▶ [Task description] Please return each of the entries that follow, unchanged in every word.

(Collected data)
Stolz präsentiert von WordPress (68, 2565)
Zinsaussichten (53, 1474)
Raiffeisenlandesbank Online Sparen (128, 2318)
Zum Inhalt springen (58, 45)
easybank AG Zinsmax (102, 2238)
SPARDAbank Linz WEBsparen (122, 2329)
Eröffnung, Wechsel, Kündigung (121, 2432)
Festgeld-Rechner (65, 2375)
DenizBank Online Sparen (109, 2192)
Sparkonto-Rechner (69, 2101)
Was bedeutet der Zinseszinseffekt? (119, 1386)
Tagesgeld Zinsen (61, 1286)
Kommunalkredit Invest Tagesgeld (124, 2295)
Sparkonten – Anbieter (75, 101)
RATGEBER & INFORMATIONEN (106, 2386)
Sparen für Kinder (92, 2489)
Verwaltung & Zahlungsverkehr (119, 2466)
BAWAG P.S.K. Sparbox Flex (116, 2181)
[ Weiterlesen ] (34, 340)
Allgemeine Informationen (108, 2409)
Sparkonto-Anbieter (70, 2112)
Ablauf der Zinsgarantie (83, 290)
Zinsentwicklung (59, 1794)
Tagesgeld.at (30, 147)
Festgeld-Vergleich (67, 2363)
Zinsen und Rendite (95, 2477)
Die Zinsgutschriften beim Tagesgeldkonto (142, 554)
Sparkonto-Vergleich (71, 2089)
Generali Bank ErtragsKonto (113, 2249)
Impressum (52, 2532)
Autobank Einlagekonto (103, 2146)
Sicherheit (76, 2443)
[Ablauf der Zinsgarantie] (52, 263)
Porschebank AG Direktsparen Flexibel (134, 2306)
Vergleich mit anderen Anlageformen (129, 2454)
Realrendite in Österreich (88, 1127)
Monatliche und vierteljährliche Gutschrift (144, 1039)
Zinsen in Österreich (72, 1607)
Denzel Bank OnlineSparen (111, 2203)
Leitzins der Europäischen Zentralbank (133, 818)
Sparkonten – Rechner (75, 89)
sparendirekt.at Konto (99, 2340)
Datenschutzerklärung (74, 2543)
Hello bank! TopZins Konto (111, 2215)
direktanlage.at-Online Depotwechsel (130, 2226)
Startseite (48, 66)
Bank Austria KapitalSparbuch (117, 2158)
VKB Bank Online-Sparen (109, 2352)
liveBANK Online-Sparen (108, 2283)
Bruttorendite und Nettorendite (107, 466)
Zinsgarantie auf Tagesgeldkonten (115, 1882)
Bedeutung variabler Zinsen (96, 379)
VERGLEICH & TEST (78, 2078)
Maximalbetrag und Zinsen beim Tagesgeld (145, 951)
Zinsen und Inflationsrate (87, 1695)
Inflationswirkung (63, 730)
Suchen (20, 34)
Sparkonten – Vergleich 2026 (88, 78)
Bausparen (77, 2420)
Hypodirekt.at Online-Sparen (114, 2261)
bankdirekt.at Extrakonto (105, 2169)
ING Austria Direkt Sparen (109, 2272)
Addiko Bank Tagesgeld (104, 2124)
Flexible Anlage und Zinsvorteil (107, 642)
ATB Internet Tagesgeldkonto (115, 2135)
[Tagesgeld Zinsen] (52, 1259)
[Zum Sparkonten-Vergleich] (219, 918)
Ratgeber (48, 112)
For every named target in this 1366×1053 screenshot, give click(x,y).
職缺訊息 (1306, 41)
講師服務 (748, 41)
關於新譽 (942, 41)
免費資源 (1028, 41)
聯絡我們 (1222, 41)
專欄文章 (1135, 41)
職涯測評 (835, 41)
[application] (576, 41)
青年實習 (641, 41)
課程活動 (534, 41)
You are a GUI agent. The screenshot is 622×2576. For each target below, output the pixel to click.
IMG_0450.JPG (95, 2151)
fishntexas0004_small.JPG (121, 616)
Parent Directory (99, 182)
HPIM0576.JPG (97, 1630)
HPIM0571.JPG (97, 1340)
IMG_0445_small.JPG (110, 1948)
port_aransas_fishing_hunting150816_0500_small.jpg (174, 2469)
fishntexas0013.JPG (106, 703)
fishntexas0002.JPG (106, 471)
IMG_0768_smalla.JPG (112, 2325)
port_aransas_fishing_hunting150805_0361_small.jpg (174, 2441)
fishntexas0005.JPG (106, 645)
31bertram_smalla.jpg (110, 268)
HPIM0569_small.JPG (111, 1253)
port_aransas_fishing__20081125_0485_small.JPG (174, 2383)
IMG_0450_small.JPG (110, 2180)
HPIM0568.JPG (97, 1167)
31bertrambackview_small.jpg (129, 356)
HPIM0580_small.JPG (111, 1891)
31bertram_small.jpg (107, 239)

▶ [Exercise output]
Stolz präsentiert von WordPress (68, 2565)
Zinsaussichten (53, 1474)
Raiffeisenlandesbank Online Sparen (128, 2318)
Zum Inhalt springen (58, 45)
easybank AG Zinsmax (102, 2238)
SPARDAbank Linz WEBsparen (122, 2329)
Eröffnung, Wechsel, Kündigung (121, 2432)
Festgeld-Rechner (65, 2375)
DenizBank Online Sparen (109, 2192)
Sparkonto-Rechner (69, 2101)
Was bedeutet der Zinseszinseffekt? (119, 1386)
Tagesgeld Zinsen (61, 1286)
Kommunalkredit Invest Tagesgeld (124, 2295)
Sparkonten – Anbieter (75, 101)
RATGEBER & INFORMATIONEN (106, 2386)
Sparen für Kinder (92, 2489)
Verwaltung & Zahlungsverkehr (119, 2466)
BAWAG P.S.K. Sparbox Flex (116, 2181)
[ Weiterlesen ] (34, 340)
Allgemeine Informationen (108, 2409)
Sparkonto-Anbieter (70, 2112)
Ablauf der Zinsgarantie (83, 290)
Zinsentwicklung (59, 1794)
Tagesgeld.at (30, 147)
Festgeld-Vergleich (67, 2363)
Zinsen und Rendite (95, 2477)
Die Zinsgutschriften beim Tagesgeldkonto (142, 554)
Sparkonto-Vergleich (71, 2089)
Generali Bank ErtragsKonto (113, 2249)
Impressum (52, 2532)
Autobank Einlagekonto (103, 2146)
Sicherheit (76, 2443)
[Ablauf der Zinsgarantie] (52, 263)
Porschebank AG Direktsparen Flexibel (134, 2306)
Vergleich mit anderen Anlageformen (129, 2454)
Realrendite in Österreich (88, 1127)
Monatliche und vierteljährliche Gutschrift (144, 1039)
Zinsen in Österreich (72, 1607)
Denzel Bank OnlineSparen (111, 2203)
Leitzins der Europäischen Zentralbank (133, 818)
Sparkonten – Rechner (75, 89)
sparendirekt.at Konto (99, 2340)
Datenschutzerklärung (74, 2543)
Hello bank! TopZins Konto (111, 2215)
direktanlage.at-Online Depotwechsel (130, 2226)
Startseite (48, 66)
Bank Austria KapitalSparbuch (117, 2158)
VKB Bank Online-Sparen (109, 2352)
liveBANK Online-Sparen (108, 2283)
Bruttorendite und Nettorendite (107, 466)
Zinsgarantie auf Tagesgeldkonten (115, 1882)
Bedeutung variabler Zinsen (96, 379)
VERGLEICH & TEST (78, 2078)
Maximalbetrag und Zinsen beim Tagesgeld (145, 951)
Zinsen und Inflationsrate (87, 1695)
Inflationswirkung (63, 730)
Suchen (20, 34)
Sparkonten – Vergleich 2026 (88, 78)
Bausparen (77, 2420)
Hypodirekt.at Online-Sparen (114, 2261)
bankdirekt.at Extrakonto (105, 2169)
ING Austria Direkt Sparen (109, 2272)
Addiko Bank Tagesgeld (104, 2124)
Flexible Anlage und Zinsvorteil (107, 642)
ATB Internet Tagesgeldkonto (115, 2135)
[Tagesgeld Zinsen] (52, 1259)
[Zum Sparkonten-Vergleich] (219, 918)
Ratgeber (48, 112)
For every named target in this 1366×1053 screenshot, give click(x,y).
職缺訊息 (1306, 41)
講師服務 (748, 41)
關於新譽 (942, 41)
免費資源 (1028, 41)
聯絡我們 (1222, 41)
專欄文章 (1135, 41)
職涯測評 (835, 41)
[application] (576, 41)
青年實習 (641, 41)
課程活動 (534, 41)
You are a GUI agent. The screenshot is 622×2576. For each target below, output the pixel to click.
IMG_0450.JPG (95, 2151)
fishntexas0004_small.JPG (121, 616)
Parent Directory (99, 182)
HPIM0576.JPG (97, 1630)
HPIM0571.JPG (97, 1340)
IMG_0445_small.JPG (110, 1948)
port_aransas_fishing_hunting150816_0500_small.jpg (174, 2469)
fishntexas0013.JPG (106, 703)
fishntexas0002.JPG (106, 471)
IMG_0768_smalla.JPG (112, 2325)
port_aransas_fishing_hunting150805_0361_small.jpg (174, 2441)
fishntexas0005.JPG (106, 645)
31bertram_smalla.jpg (110, 268)
HPIM0569_small.JPG (111, 1253)
port_aransas_fishing__20081125_0485_small.JPG (174, 2383)
IMG_0450_small.JPG (110, 2180)
HPIM0568.JPG (97, 1167)
31bertrambackview_small.jpg (129, 356)
HPIM0580_small.JPG (111, 1891)
31bertram_small.jpg (107, 239)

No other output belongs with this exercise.